## Task directions
Find the word "width" in the data. Return every line where it appears.

## Dataset excerpts
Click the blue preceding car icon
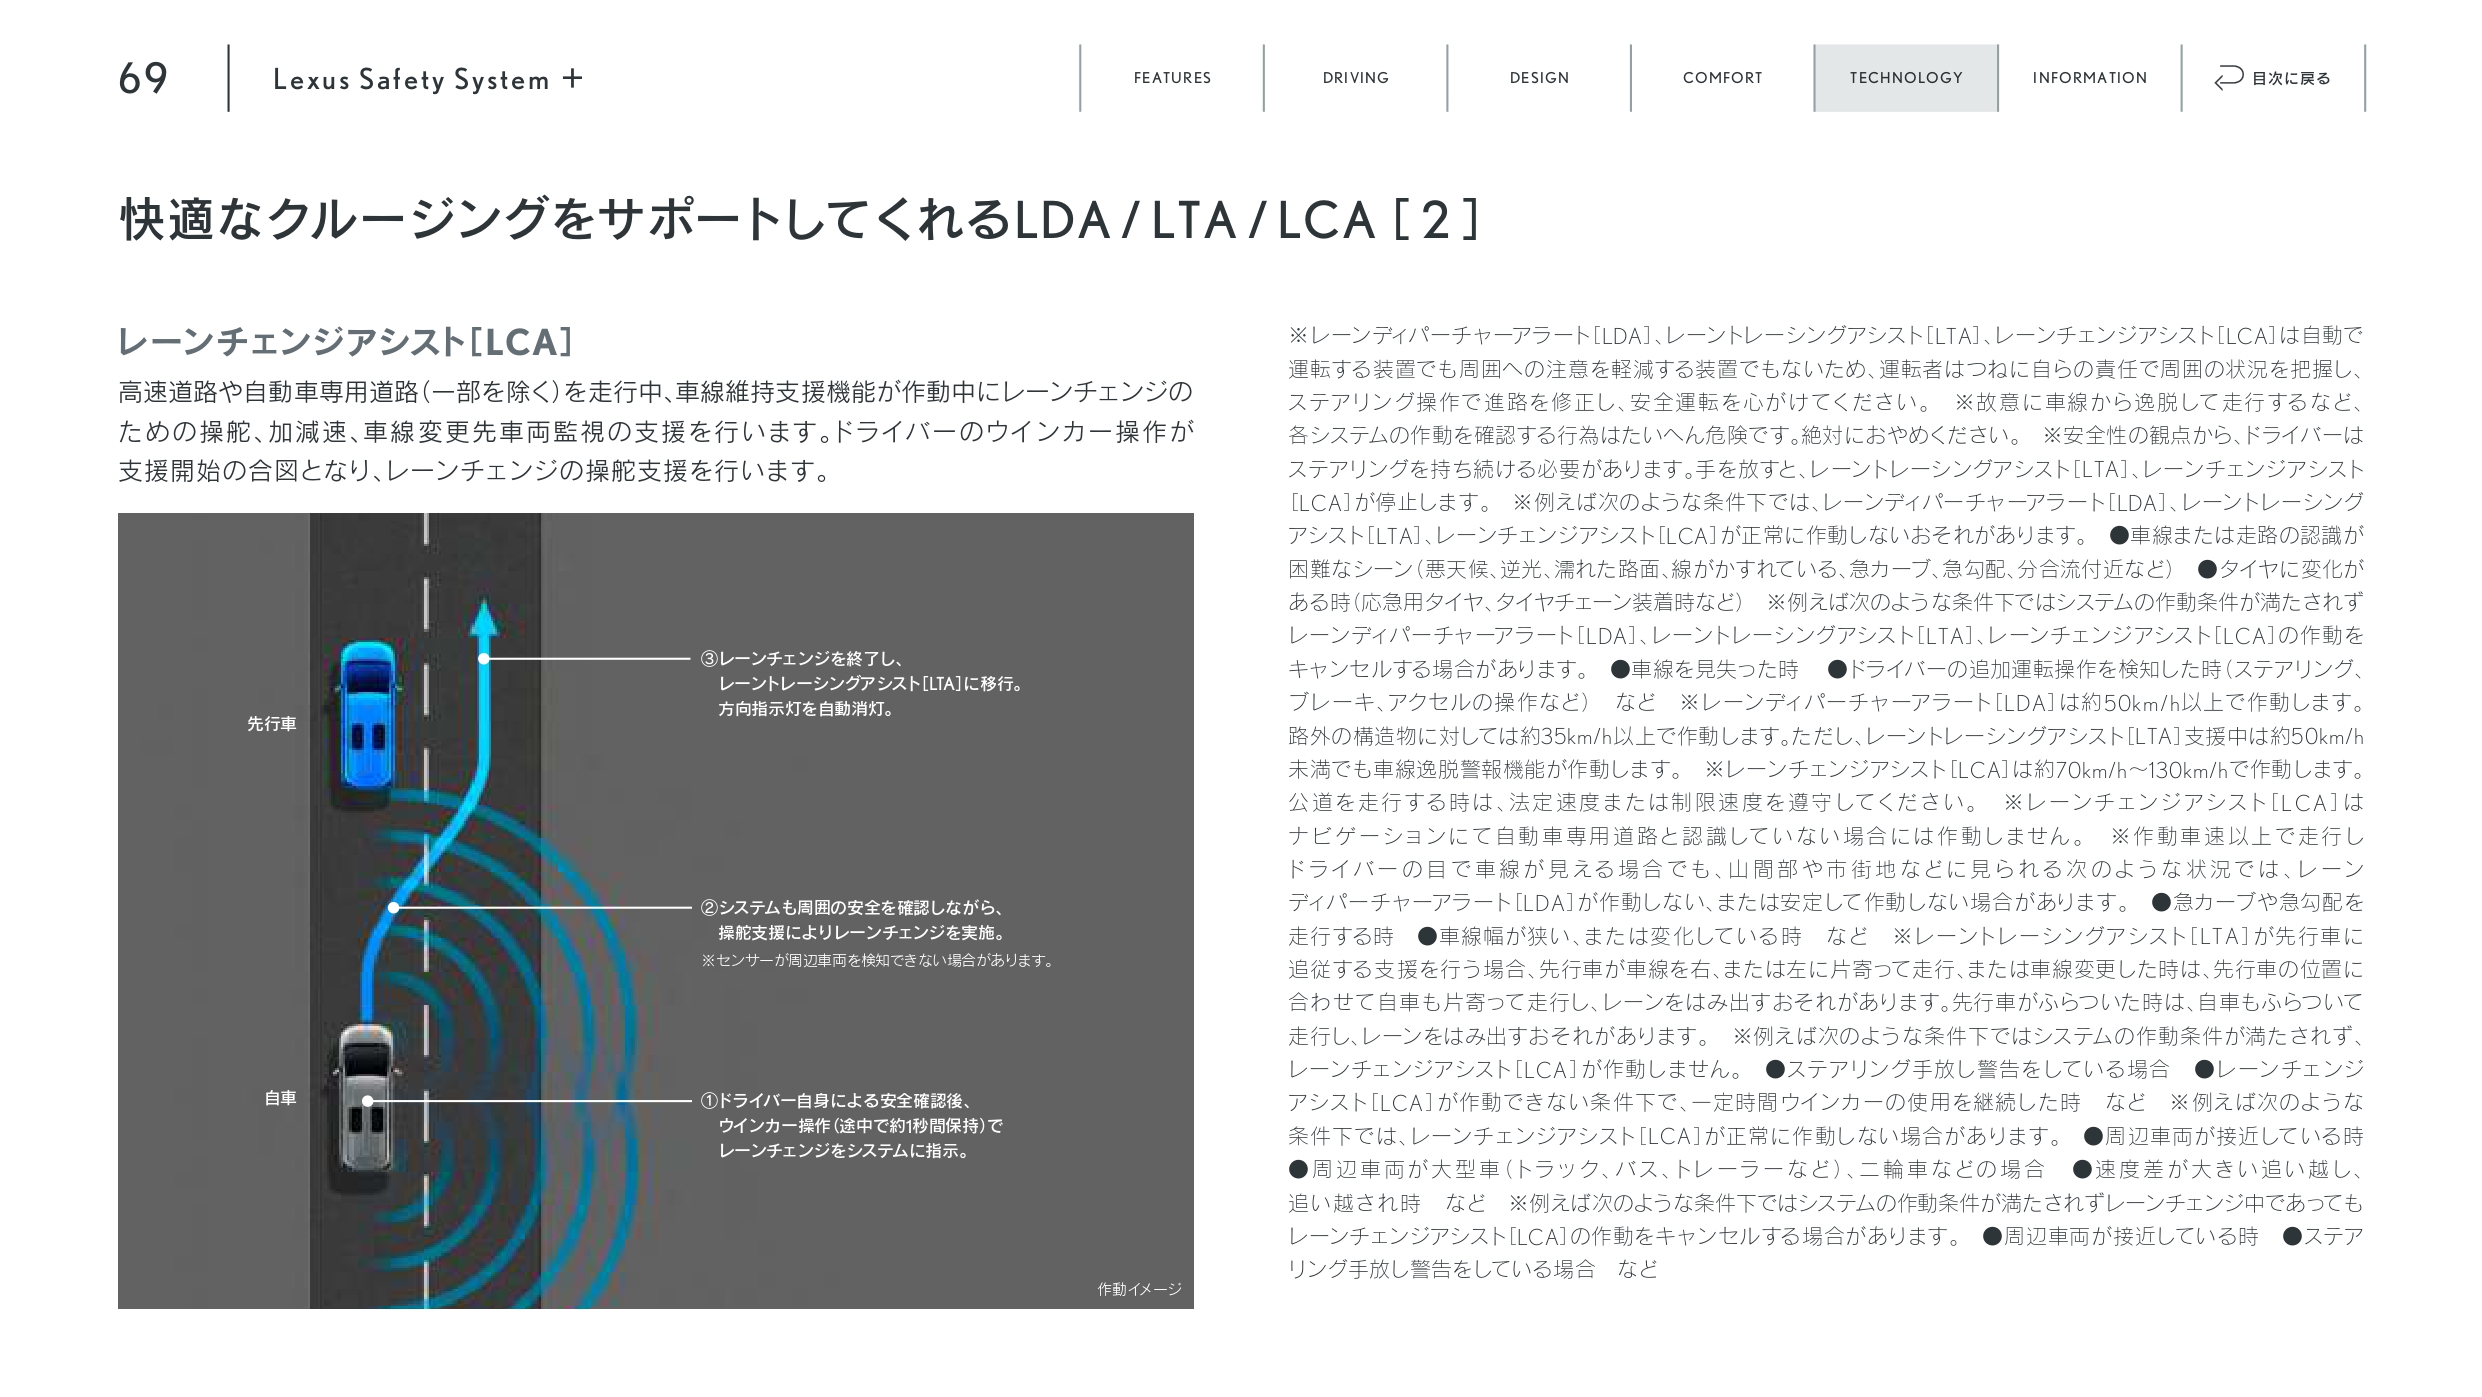The image size is (2482, 1397). coord(367,715)
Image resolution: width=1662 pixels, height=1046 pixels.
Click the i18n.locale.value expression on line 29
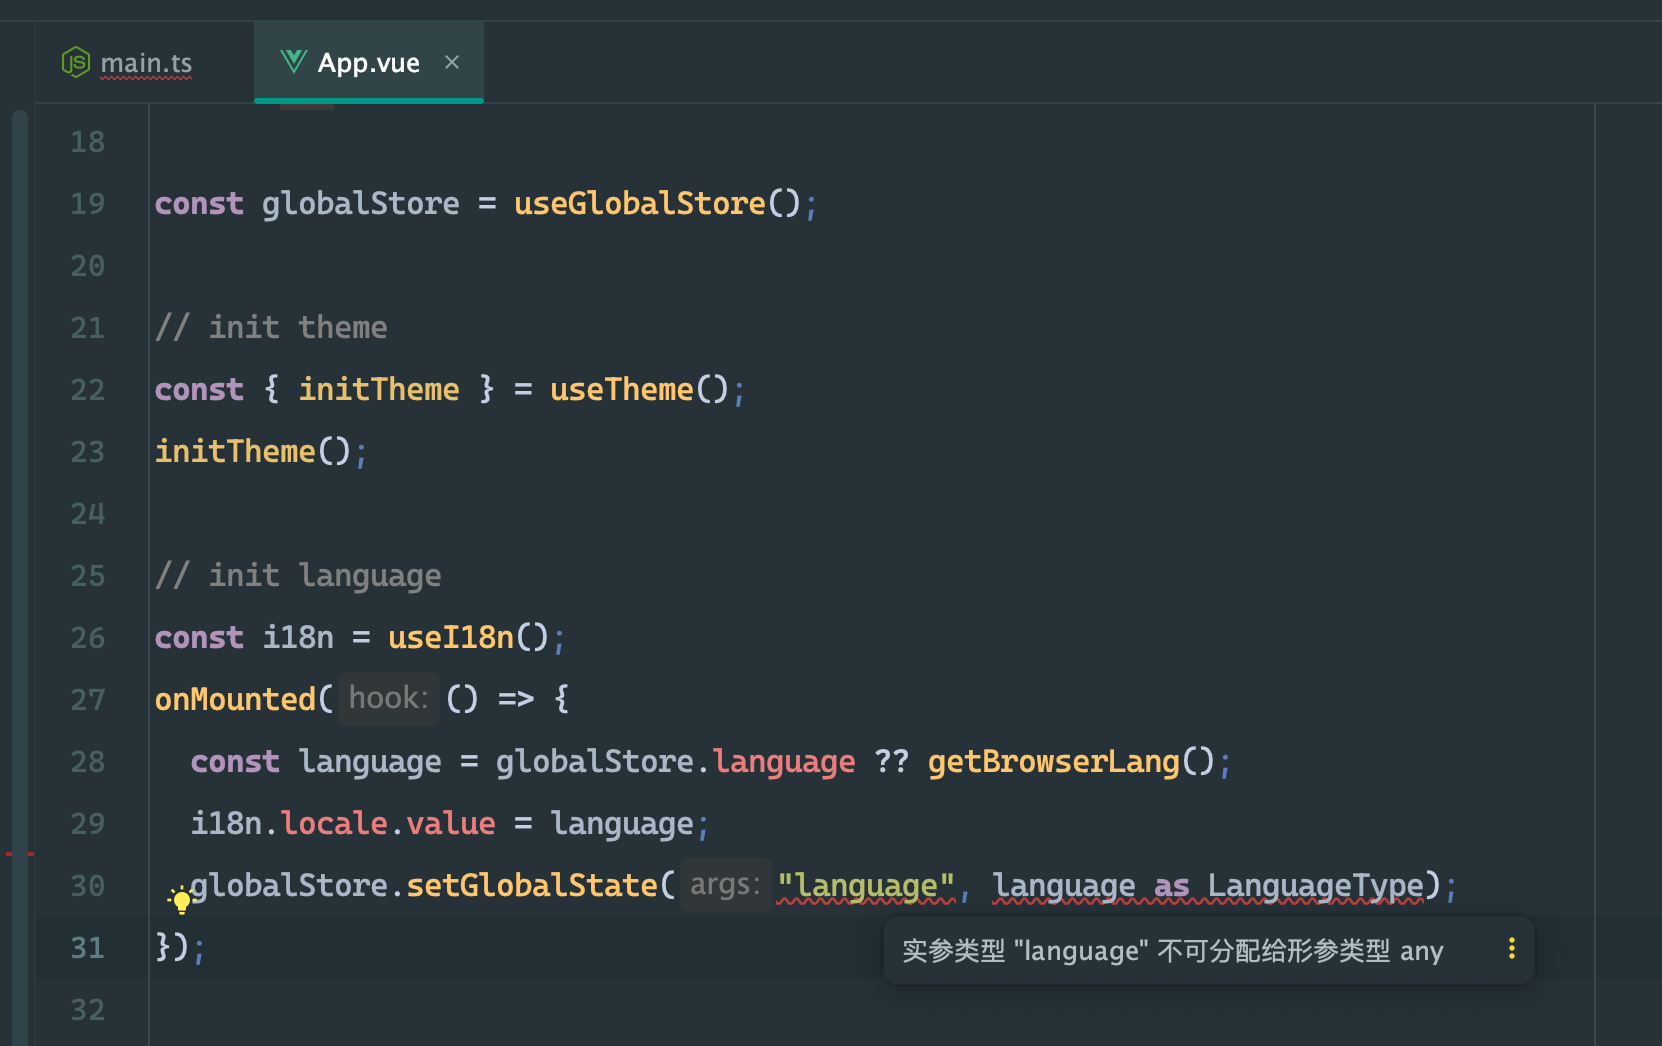[343, 822]
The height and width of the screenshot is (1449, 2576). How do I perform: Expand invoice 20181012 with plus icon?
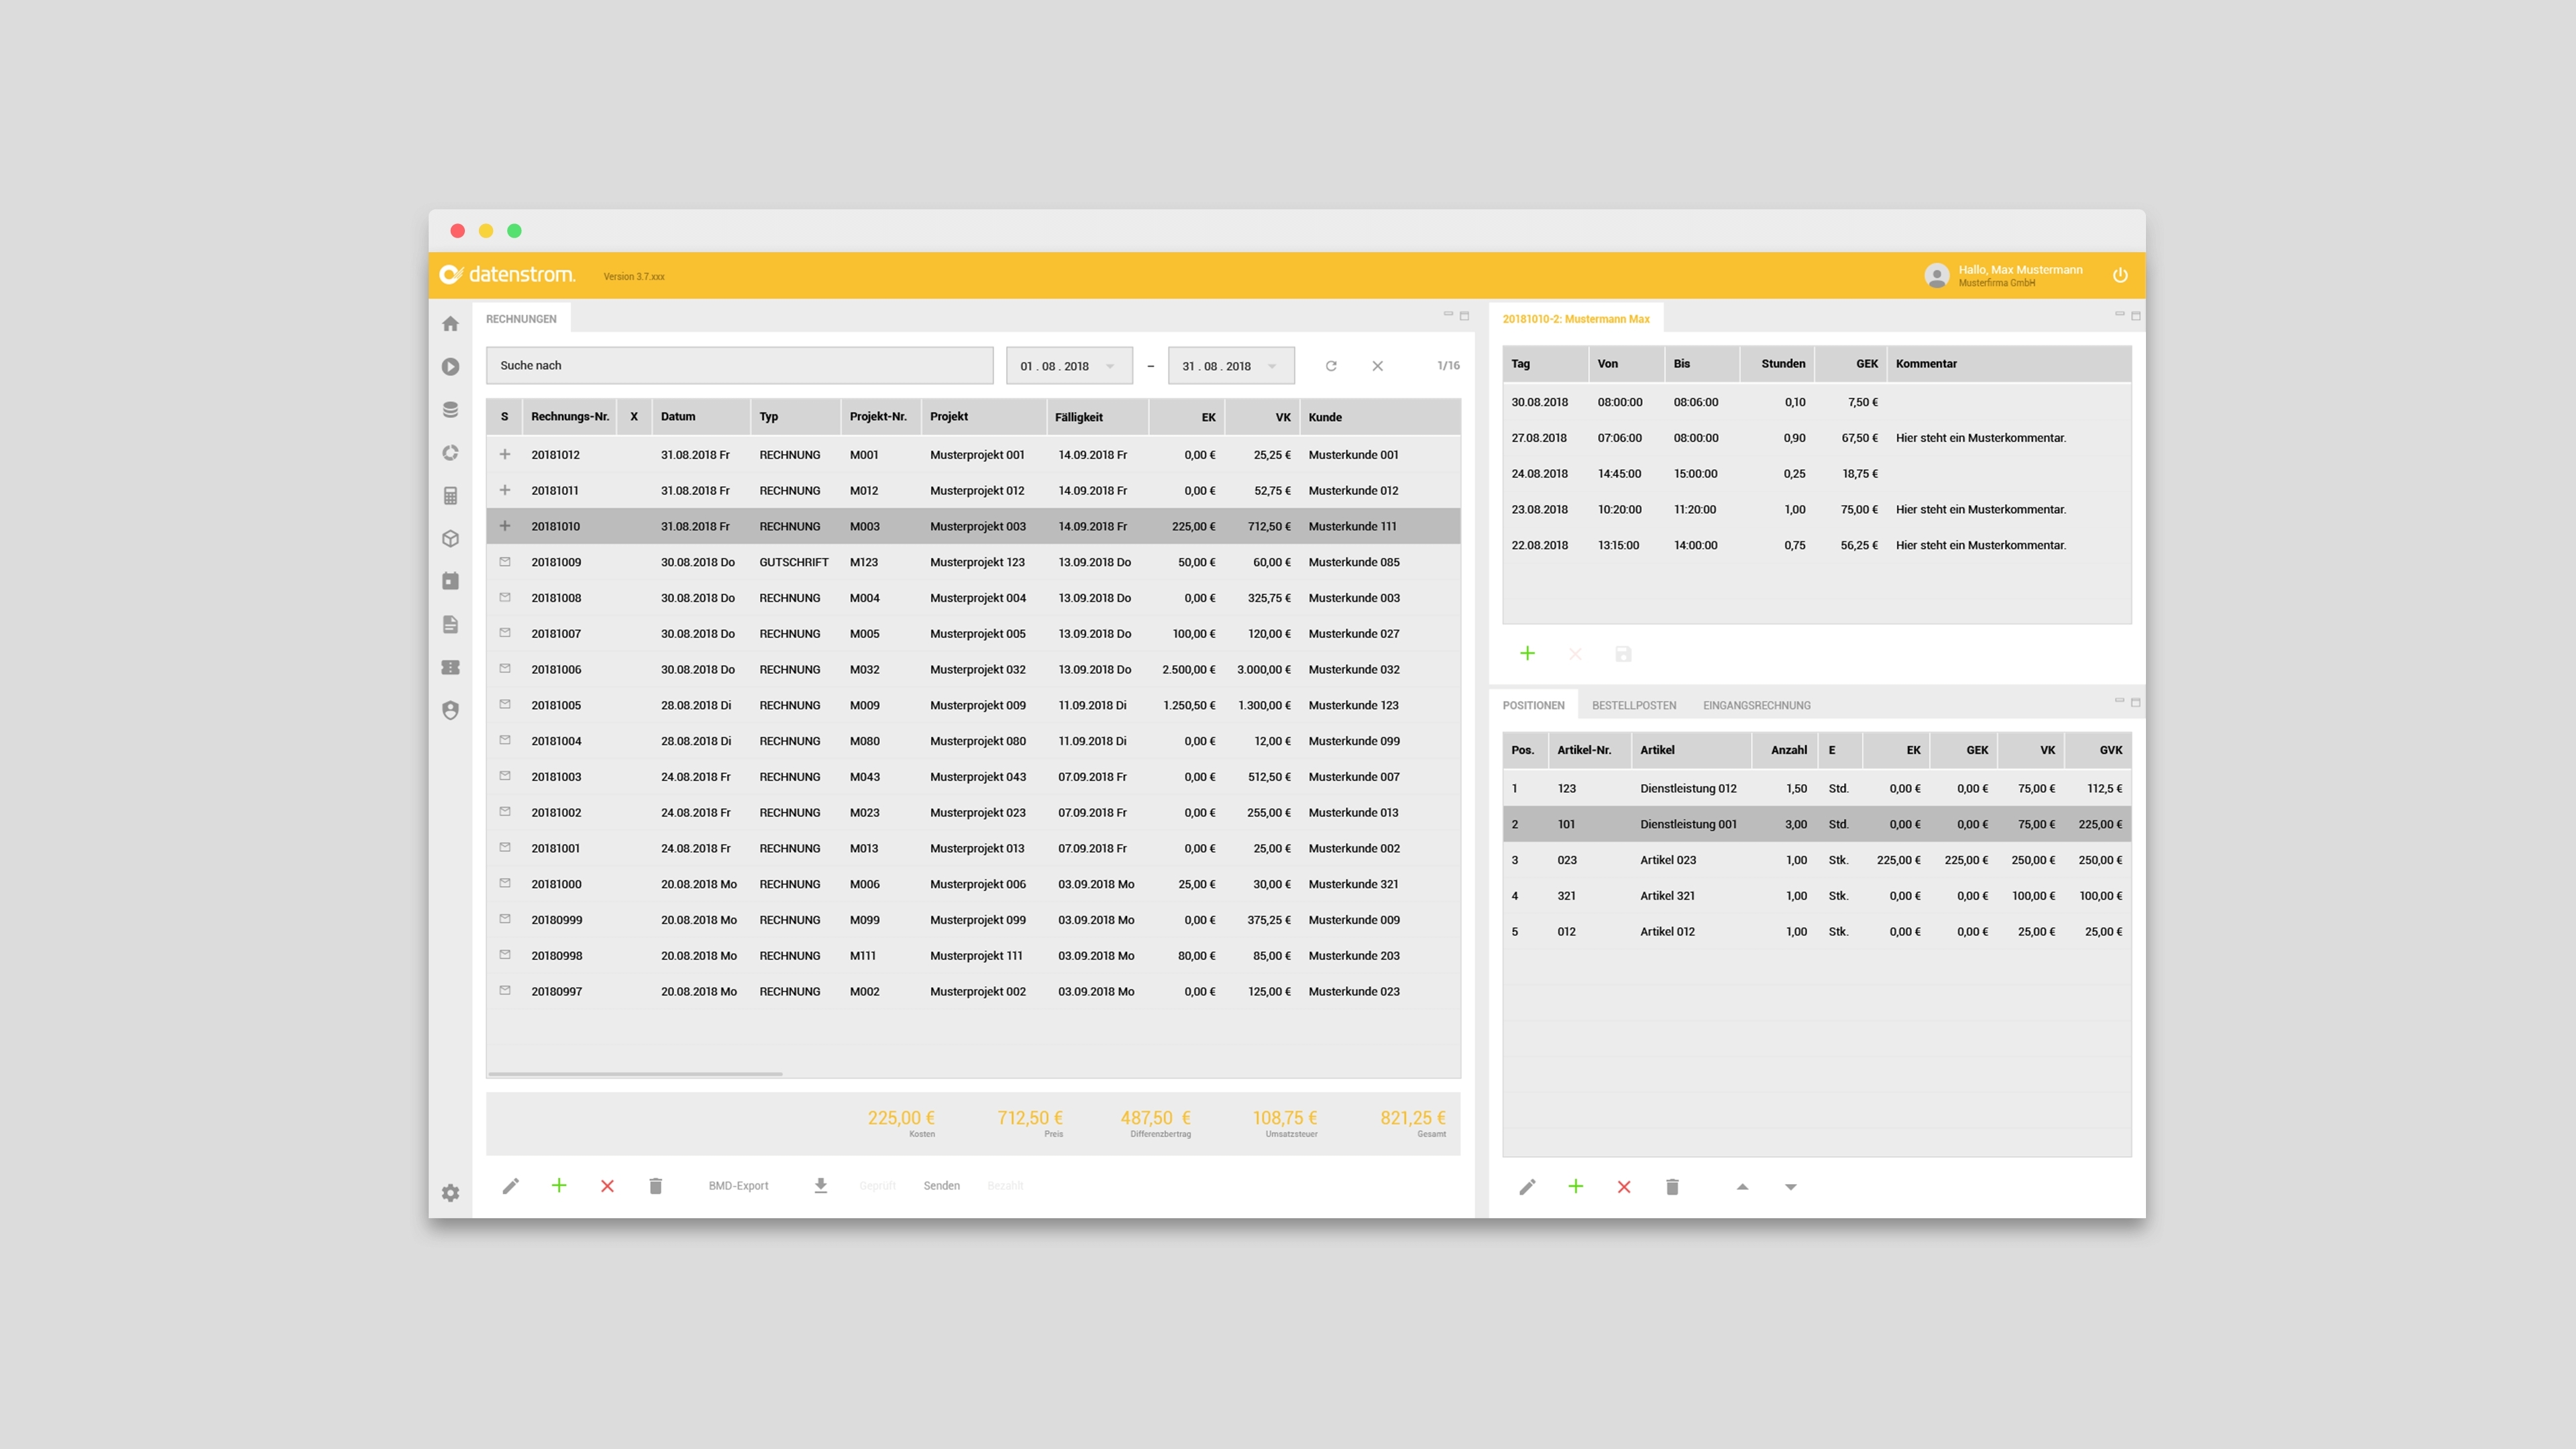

## Answer to this problem
Image resolution: width=1662 pixels, height=1046 pixels.
The height and width of the screenshot is (1449, 2576). How do I perform: Expand invoice 20181012 with plus icon?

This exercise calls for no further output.